We're going to want to transfer it to a SKAG in an Alpha Campaign. SKAG stands for "Single Keyword AdGroup".

So we're going to create a new campaign:

S | US | ALPHA | Guitar Lessons

Inside that campaign we'll create an AdGroup called "acoustic guitar lessons for beginners" inside of which will be the exact match keyword [acoustic guitar lessons for beginners]. We're doing this so that we can write an ad specific to that keyword to get even better performance and milk the keyword as much as possible.

In this case, the ad might specify that this course teaches you how to play the acoustic guitar in particular. We might also want to increase its bid to increase volume.

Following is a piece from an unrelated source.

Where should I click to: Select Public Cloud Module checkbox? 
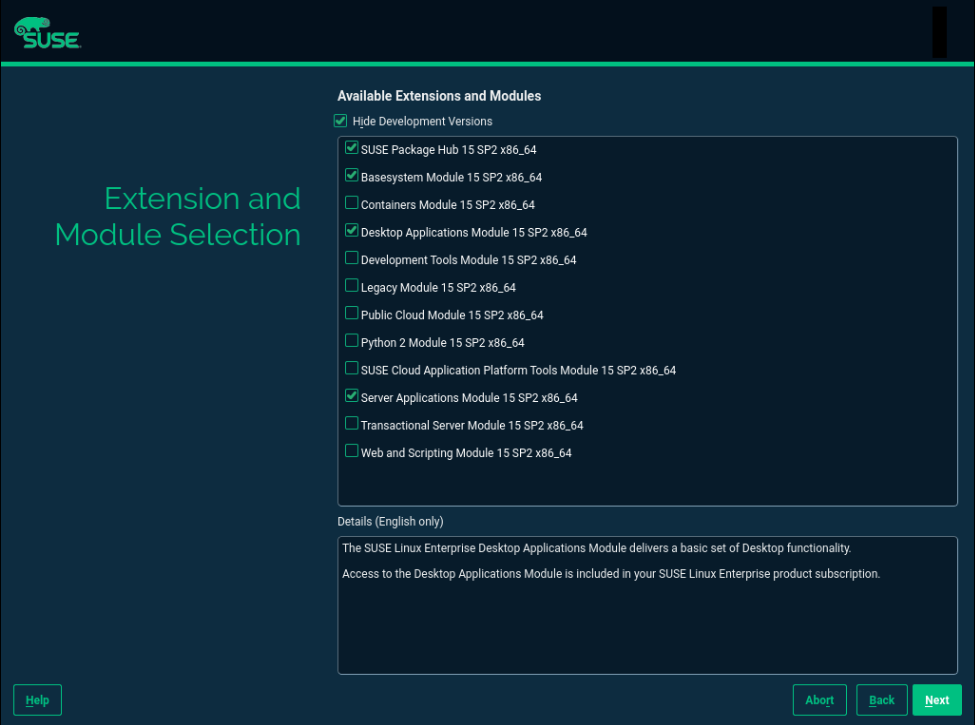pos(352,313)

If it's a really high performer, we might even consider building a landing page (perhaps with a picture of someone practicing the acoustic guitar) specific to that keyword to further increase its performance.


The final step is to make sure that from now on, when someone searches for [acoustic guitar lessons for beginners], AdWords triggers our acoustic specific Alpha ad and not our more generic Beta ad.

To do this we create a shared negative keyword list in AdWords. You can find it in the shared library here:

We can call this list "Alpha Keywords". Inside this list we'll add our negative exact match keyword, like this:

The final step is to apply this shared negative keyword list to all beta campaigns. You do this below by clicking on the "apply to campaigns" button. It will reveal your campaigns, and you can select all of your beta campaigns and hit save.

If we don't do this last step, our campaigns will compete against each other to show their ads to search queries. This is bad because the data is likely to be really messy if the same query is triggered in multiple places.

And now you can structure AdWords accounts like a boss!